El poder se agolpó en sus palmas, era tan fresco, fuerte, libre, maravilloso. Era la mejor sensación que habría experimentado en toda su vida. Ahora entendía por qué los clérigos le temían a los brujos. El poder era arrasador.

Una espantosa mirada tiñó de horror los ojos de Adhi Lecred cuando una quinta y mortal ola elevó su navío y lo hizo tambalearse en medio de un voraz océano. El Capitán tenía su hermosa piel morena perlada de pequeñas gotas de sudor. Estaba dando todo de sí y aún no conseguía salir de aquella terrible tormenta, que sin ningún motivo aparente los había tomado por sorpresa. El capitán maldijo, se mordió el labio y sus dedos se transparentaron sobre la madera del timón.
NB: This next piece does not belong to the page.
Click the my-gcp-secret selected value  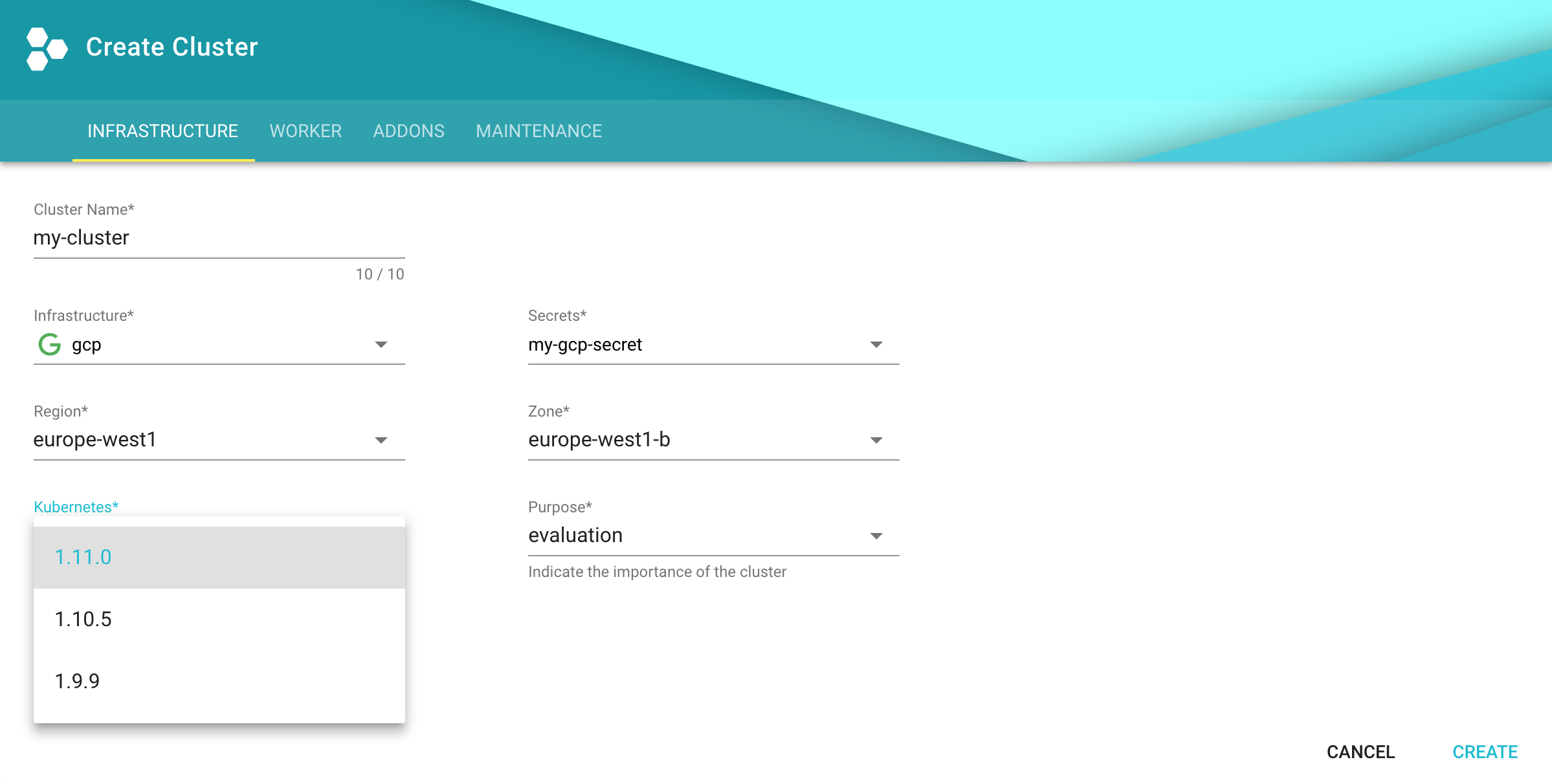[585, 345]
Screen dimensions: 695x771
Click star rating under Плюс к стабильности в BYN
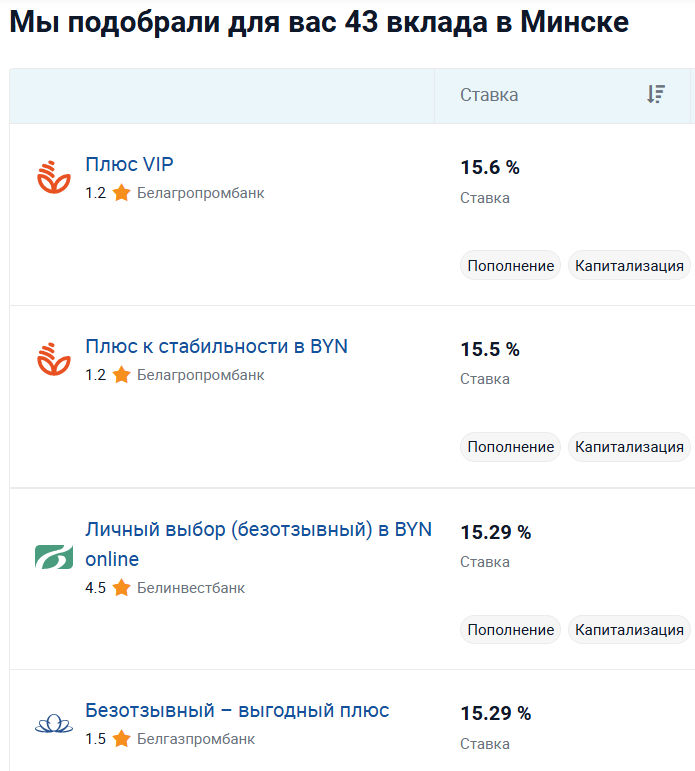pos(121,375)
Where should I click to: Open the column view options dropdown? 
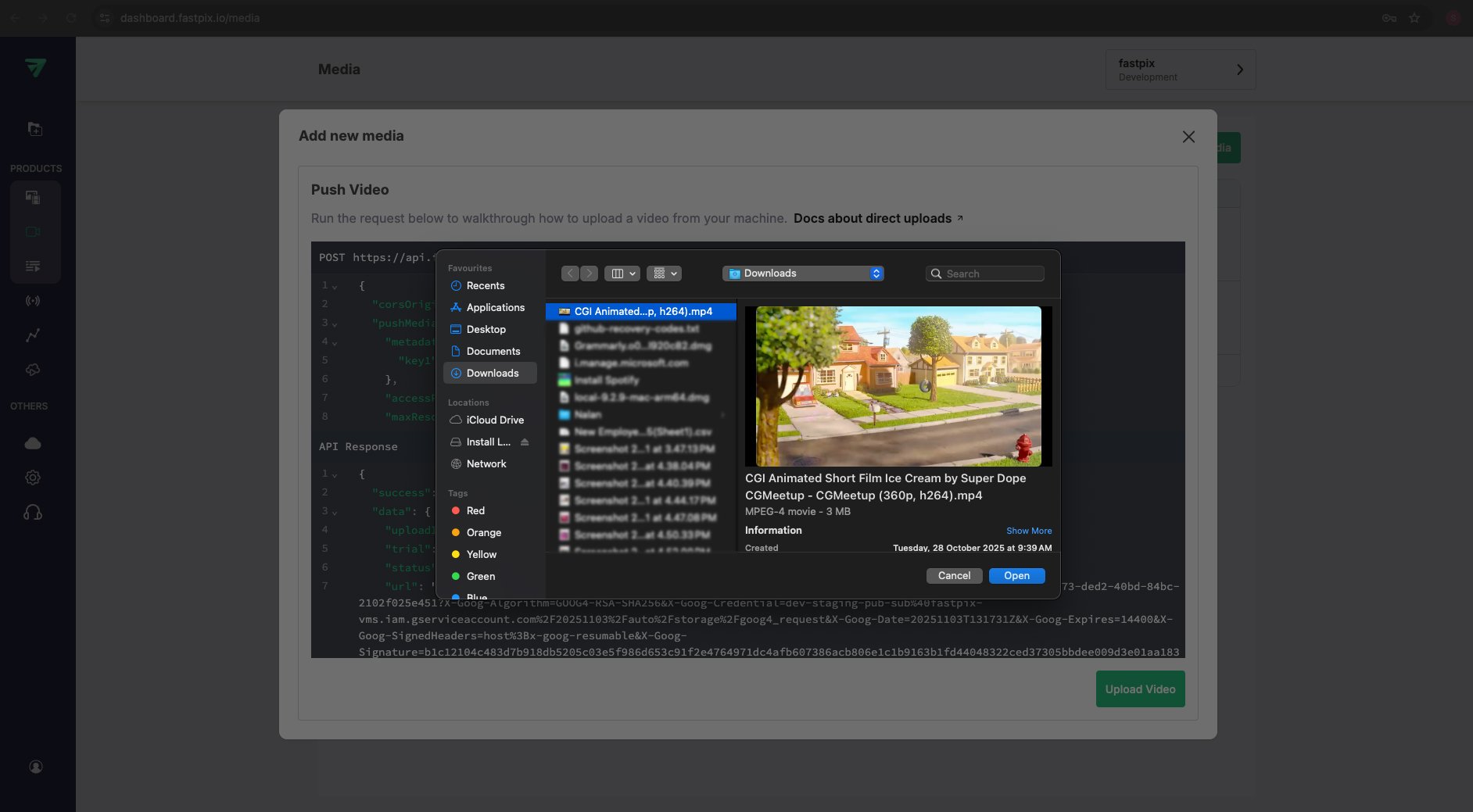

Allá afuera, en medio de la pavorosa tempestad, sus marinos se debatían entre la vida y la muerte al intentar controlar las velas y los mástiles que estaban a punto de partirse a la mitad.

—Señor, no lo lograremos —exclamó uno de los marinos. El pobre hombre tenía los ojos llenos de lágrimas y una gran cortada en la frente que no dejaba de sangrarle.

—No digáis eso, Amaru. No puedo perdernos, tenemos que llegar con bien y cumplir con la misión de nuestro rey.

—Señor… las olas están creciendo.

—¿No tienes nada más importante que hacer, sabandija ingrata? Anda, vete allá afuera y ve para qué eres útil. A mí déjame solo.

El marino se ajustó su camisa después de lanzarle una seria mirada y salió. Quizá allá afuera alguien menos amargado podría pedirle que ayudara en algo. Pero cuando el joven —de no menos de dieciséis años— vio y sintió en carne propia el terrible golpe del viento y el filoso sabor de la sal, un delgado hilo de orín se escurrió por sus pantalones y terminó ensuciando los tablones de madera. Aquello era una escena apocalíptica, de aquellas tormentas que destruyen reinos y sepultan ciudades. Y es que fueron años enteros en los que Hidran debió vivir reprimiendo la increíble fuerza que nació en él.

—Alabado sea Ghirán —con las manos temblando, Amaru se aferró a su escapulario del Gran Santo Rojo. Rezó una plegaria y cerró los ojos, implorándole que trajera de nuevo la paz a las aguas, que les permitiese seguir con vida y que ayudara al capitán Adhi a devolver a la reina y al rey de vuelta a casa. Pero mientras el joven se concentraba en sus plegarias, un ensordecedor grito lo hizo abrir los ojos, justo en el momento en el que el mástil de una de las velas se partía en dos y su punta caía sobre él rebanándole la cabeza.

—¡¿Qué está sucediendo?! —el rey Hiluzan salió de sus aposentos y solo pudo ver la sangre de Amaru escurrir hasta sus botas—. ¡Por el Gran Santo Rojo! ¿Qué es esto?

—¡Regrese a su camarote, Majestad, lo tenemos cubierto!

Pero entonces, un estridente trueno hizo retumbar a todo el océano entero. Un relámpago partió el cielo a la mitad y de la nada, el rugir de una extraña criatura les puso los pelos de punta a toda la tripulación, al capitán y al rey mismo.

Olgha había visto la tormenta, se había puesto el anillo y era ella quien controlaba a la imponente bestia.

La reina salió detrás de su marido, se aferró a su brazo y con una sola mirada le dio a entender lo que podría estar sucediendo. La misma sensación de la historia, el mismo aroma y la misma carga negativa. Arkansa no había presenciado nunca el surgir de un dragón. Las voces le decían que esa cosa había regresado. Pero la pregunta era: ¿quién, quién lo estaba controlando? ¿Qué ser de naturaleza tan oscura lo había invocado y ahora planeaba utilizarlo como un arma?